• What is needed: Give back all of the data exactly as it appears here.

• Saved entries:
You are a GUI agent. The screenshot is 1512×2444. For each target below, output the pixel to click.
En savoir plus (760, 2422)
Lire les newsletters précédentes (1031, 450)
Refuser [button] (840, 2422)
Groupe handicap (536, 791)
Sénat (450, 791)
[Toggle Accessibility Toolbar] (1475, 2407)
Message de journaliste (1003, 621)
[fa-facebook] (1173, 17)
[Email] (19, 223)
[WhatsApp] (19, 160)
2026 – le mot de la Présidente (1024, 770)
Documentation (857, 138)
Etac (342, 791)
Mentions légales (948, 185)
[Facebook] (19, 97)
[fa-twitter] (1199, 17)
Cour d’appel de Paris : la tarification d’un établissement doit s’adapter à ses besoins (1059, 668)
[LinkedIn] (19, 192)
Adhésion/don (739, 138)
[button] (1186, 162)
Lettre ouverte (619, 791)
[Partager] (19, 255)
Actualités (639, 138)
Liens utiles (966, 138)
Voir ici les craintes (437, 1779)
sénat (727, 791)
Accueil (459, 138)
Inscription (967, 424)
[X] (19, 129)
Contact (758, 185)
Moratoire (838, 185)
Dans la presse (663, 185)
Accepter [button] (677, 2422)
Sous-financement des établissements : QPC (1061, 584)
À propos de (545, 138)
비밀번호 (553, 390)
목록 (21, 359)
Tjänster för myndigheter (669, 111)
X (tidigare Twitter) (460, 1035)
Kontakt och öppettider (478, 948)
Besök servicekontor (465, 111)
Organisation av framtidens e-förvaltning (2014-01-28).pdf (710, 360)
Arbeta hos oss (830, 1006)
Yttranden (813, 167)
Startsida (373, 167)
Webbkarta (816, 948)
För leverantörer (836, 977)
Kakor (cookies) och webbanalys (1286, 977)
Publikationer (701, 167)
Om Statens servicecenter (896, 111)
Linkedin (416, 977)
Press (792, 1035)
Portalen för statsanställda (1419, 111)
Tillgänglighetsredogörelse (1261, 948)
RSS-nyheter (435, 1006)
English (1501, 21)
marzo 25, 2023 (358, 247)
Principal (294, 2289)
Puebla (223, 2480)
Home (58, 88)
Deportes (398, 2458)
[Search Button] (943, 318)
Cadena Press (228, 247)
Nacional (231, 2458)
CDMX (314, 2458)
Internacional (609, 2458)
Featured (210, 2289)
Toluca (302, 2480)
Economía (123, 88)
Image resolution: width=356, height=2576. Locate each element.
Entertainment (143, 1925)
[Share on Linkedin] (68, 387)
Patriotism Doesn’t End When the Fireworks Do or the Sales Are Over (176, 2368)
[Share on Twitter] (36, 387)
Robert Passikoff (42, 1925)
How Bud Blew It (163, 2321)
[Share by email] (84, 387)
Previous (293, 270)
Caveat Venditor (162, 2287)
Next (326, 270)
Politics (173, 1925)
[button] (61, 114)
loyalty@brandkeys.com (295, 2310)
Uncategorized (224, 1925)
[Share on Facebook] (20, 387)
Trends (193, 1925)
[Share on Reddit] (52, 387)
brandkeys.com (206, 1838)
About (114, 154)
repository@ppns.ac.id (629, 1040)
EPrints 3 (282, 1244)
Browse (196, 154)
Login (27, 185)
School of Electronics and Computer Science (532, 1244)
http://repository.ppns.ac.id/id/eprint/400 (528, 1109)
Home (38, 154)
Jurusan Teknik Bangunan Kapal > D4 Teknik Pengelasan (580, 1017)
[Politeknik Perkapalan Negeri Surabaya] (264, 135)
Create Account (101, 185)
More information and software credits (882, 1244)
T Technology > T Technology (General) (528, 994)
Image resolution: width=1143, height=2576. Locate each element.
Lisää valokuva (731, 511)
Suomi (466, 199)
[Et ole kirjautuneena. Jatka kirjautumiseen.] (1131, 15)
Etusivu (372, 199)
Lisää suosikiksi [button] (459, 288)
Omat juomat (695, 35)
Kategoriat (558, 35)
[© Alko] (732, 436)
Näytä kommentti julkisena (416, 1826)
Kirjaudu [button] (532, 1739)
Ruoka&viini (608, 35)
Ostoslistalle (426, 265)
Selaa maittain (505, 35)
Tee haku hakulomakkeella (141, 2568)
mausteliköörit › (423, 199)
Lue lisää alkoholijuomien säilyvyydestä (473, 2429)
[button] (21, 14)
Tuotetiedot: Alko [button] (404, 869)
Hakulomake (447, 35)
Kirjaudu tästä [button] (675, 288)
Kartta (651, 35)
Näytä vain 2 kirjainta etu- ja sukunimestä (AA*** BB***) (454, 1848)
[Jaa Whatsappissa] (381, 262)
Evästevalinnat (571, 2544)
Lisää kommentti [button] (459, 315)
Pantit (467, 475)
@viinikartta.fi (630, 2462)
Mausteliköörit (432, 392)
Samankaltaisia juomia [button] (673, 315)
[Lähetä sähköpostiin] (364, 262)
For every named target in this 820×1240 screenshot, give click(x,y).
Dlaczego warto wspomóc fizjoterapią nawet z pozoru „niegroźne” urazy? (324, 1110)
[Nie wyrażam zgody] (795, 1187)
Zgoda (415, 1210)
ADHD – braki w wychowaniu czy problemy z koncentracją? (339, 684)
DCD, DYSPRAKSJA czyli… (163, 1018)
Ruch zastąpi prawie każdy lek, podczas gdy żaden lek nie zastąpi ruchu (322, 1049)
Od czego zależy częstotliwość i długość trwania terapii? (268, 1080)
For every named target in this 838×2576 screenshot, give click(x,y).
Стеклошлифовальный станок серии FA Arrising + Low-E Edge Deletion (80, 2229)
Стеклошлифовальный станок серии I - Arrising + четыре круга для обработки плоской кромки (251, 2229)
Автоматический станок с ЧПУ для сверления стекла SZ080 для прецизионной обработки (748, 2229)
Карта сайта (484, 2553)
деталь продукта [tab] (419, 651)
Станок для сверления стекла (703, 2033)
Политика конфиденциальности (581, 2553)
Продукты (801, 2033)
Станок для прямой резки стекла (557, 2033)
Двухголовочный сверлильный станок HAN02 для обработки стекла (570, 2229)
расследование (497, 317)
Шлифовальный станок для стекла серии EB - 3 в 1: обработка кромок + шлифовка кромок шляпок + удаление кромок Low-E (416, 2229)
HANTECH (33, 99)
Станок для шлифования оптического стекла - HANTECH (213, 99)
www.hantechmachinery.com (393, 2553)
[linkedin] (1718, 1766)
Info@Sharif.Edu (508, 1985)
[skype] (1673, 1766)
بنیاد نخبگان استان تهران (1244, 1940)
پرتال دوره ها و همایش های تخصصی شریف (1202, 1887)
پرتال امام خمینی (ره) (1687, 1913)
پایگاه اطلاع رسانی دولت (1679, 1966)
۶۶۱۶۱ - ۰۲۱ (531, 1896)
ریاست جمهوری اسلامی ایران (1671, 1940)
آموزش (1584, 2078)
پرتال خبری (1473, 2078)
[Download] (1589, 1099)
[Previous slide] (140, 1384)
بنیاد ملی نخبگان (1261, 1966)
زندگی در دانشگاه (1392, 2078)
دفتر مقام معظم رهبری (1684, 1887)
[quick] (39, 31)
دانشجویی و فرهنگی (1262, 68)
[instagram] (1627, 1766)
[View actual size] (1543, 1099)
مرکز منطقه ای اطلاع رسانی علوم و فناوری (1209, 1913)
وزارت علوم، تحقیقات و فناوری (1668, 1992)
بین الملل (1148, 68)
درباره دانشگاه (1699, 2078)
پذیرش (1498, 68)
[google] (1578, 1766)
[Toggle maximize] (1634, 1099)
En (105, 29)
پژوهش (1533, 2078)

• Solved problem:
You are a GUI agent. The screenshot is 1512×2444. For each target below, output the pixel to click.
En savoir plus (760, 2422)
Lire les newsletters précédentes (1031, 450)
Refuser [button] (840, 2422)
Groupe handicap (536, 791)
Sénat (450, 791)
[Toggle Accessibility Toolbar] (1475, 2407)
Message de journaliste (1003, 621)
[fa-facebook] (1173, 17)
[Email] (19, 223)
[WhatsApp] (19, 160)
2026 – le mot de la Présidente (1024, 770)
Documentation (857, 138)
Etac (342, 791)
Mentions légales (948, 185)
[Facebook] (19, 97)
[fa-twitter] (1199, 17)
Cour d’appel de Paris : la tarification d’un établissement doit s’adapter à ses besoins (1059, 668)
[LinkedIn] (19, 192)
Adhésion/don (739, 138)
[button] (1186, 162)
Lettre ouverte (619, 791)
[Partager] (19, 255)
Actualités (639, 138)
Liens utiles (966, 138)
Voir ici les craintes (437, 1779)
sénat (727, 791)
Accueil (459, 138)
Inscription (967, 424)
[X] (19, 129)
Contact (758, 185)
Moratoire (838, 185)
Dans la presse (663, 185)
Accepter [button] (677, 2422)
Sous-financement des établissements : QPC (1061, 584)
À propos de (545, 138)
비밀번호 (553, 390)
목록 (21, 359)
Tjänster för myndigheter (669, 111)
X (tidigare Twitter) (460, 1035)
Kontakt och öppettider (478, 948)
Besök servicekontor (465, 111)
Organisation av framtidens e-förvaltning (2014-01-28).pdf (710, 360)
Arbeta hos oss (830, 1006)
Yttranden (813, 167)
Startsida (373, 167)
Webbkarta (816, 948)
För leverantörer (836, 977)
Kakor (cookies) och webbanalys (1286, 977)
Publikationer (701, 167)
Om Statens servicecenter (896, 111)
Linkedin (416, 977)
Press (792, 1035)
Portalen för statsanställda (1419, 111)
Tillgänglighetsredogörelse (1261, 948)
RSS-nyheter (435, 1006)
English (1501, 21)
marzo 25, 2023 (358, 247)
Principal (294, 2289)
Puebla (223, 2480)
Home (58, 88)
Deportes (398, 2458)
[Search Button] (943, 318)
Cadena Press (228, 247)
Nacional (231, 2458)
CDMX (314, 2458)
Internacional (609, 2458)
Featured (210, 2289)
Toluca (302, 2480)
Economía (123, 88)
Image resolution: width=356, height=2576. Locate each element.
Entertainment (143, 1925)
[Share on Linkedin] (68, 387)
Patriotism Doesn’t End When the Fireworks Do or the Sales Are Over (176, 2368)
[Share on Twitter] (36, 387)
Robert Passikoff (42, 1925)
How Bud Blew It (163, 2321)
[Share by email] (84, 387)
Previous (293, 270)
Caveat Venditor (162, 2287)
Next (326, 270)
Politics (173, 1925)
[button] (61, 114)
loyalty@brandkeys.com (295, 2310)
Uncategorized (224, 1925)
[Share on Facebook] (20, 387)
Trends (193, 1925)
[Share on Reddit] (52, 387)
brandkeys.com (206, 1838)
About (114, 154)
repository@ppns.ac.id (629, 1040)
EPrints 3 (282, 1244)
Browse (196, 154)
Login (27, 185)
School of Electronics and Computer Science (532, 1244)
http://repository.ppns.ac.id/id/eprint/400 (528, 1109)
Home (38, 154)
Jurusan Teknik Bangunan Kapal > D4 Teknik Pengelasan (580, 1017)
[Politeknik Perkapalan Negeri Surabaya] (264, 135)
Create Account (101, 185)
More information and software credits (882, 1244)
T Technology > T Technology (General) (528, 994)
Image resolution: width=1143, height=2576. Locate each element.
Lisää valokuva (731, 511)
Suomi (466, 199)
[Et ole kirjautuneena. Jatka kirjautumiseen.] (1131, 15)
Etusivu (372, 199)
Lisää suosikiksi [button] (459, 288)
Omat juomat (695, 35)
Kategoriat (558, 35)
[© Alko] (732, 436)
Näytä kommentti julkisena (416, 1826)
Kirjaudu [button] (532, 1739)
Ruoka&viini (608, 35)
Ostoslistalle (426, 265)
Selaa maittain (505, 35)
Tee haku hakulomakkeella (141, 2568)
mausteliköörit › (423, 199)
Lue lisää alkoholijuomien säilyvyydestä (473, 2429)
[button] (21, 14)
Tuotetiedot: Alko [button] (404, 869)
Hakulomake (447, 35)
Kirjaudu tästä [button] (675, 288)
Kartta (651, 35)
Näytä vain 2 kirjainta etu- ja sukunimestä (AA*** BB***) (454, 1848)
[Jaa Whatsappissa] (381, 262)
Evästevalinnat (571, 2544)
Lisää kommentti [button] (459, 315)
Pantit (467, 475)
@viinikartta.fi (630, 2462)
Mausteliköörit (432, 392)
Samankaltaisia juomia [button] (673, 315)
[Lähetä sähköpostiin] (364, 262)
For every named target in this 820×1240 screenshot, give click(x,y).
Dlaczego warto wspomóc fizjoterapią nawet z pozoru „niegroźne” urazy? (324, 1110)
[Nie wyrażam zgody] (795, 1187)
Zgoda (415, 1210)
ADHD – braki w wychowaniu czy problemy z koncentracją? (339, 684)
DCD, DYSPRAKSJA czyli… (163, 1018)
Ruch zastąpi prawie każdy lek, podczas gdy żaden lek nie zastąpi ruchu (322, 1049)
Od czego zależy częstotliwość i długość trwania terapii? (268, 1080)
For every named target in this 838×2576 screenshot, give click(x,y).
Стеклошлифовальный станок серии FA Arrising + Low-E Edge Deletion (80, 2229)
Стеклошлифовальный станок серии I - Arrising + четыре круга для обработки плоской кромки (251, 2229)
Автоматический станок с ЧПУ для сверления стекла SZ080 для прецизионной обработки (748, 2229)
Карта сайта (484, 2553)
деталь продукта [tab] (419, 651)
Станок для сверления стекла (703, 2033)
Политика конфиденциальности (581, 2553)
Продукты (801, 2033)
Станок для прямой резки стекла (557, 2033)
Двухголовочный сверлильный станок HAN02 для обработки стекла (570, 2229)
расследование (497, 317)
Шлифовальный станок для стекла серии EB - 3 в 1: обработка кромок + шлифовка кромок шляпок + удаление кромок Low-E (416, 2229)
HANTECH (33, 99)
Станок для шлифования оптического стекла - HANTECH (213, 99)
www.hantechmachinery.com (393, 2553)
[linkedin] (1718, 1766)
Info@Sharif.Edu (508, 1985)
[skype] (1673, 1766)
بنیاد نخبگان استان تهران (1244, 1940)
پرتال دوره ها و همایش های تخصصی شریف (1202, 1887)
پرتال امام خمینی (ره) (1687, 1913)
پایگاه اطلاع رسانی دولت (1679, 1966)
۶۶۱۶۱ - ۰۲۱ (531, 1896)
ریاست جمهوری اسلامی ایران (1671, 1940)
آموزش (1584, 2078)
پرتال خبری (1473, 2078)
[Download] (1589, 1099)
[Previous slide] (140, 1384)
بنیاد ملی نخبگان (1261, 1966)
زندگی در دانشگاه (1392, 2078)
دفتر مقام معظم رهبری (1684, 1887)
[quick] (39, 31)
دانشجویی و فرهنگی (1262, 68)
[instagram] (1627, 1766)
[View actual size] (1543, 1099)
مرکز منطقه ای اطلاع رسانی علوم و فناوری (1209, 1913)
وزارت علوم، تحقیقات و فناوری (1668, 1992)
بین الملل (1148, 68)
درباره دانشگاه (1699, 2078)
پذیرش (1498, 68)
[google] (1578, 1766)
[Toggle maximize] (1634, 1099)
En (105, 29)
پژوهش (1533, 2078)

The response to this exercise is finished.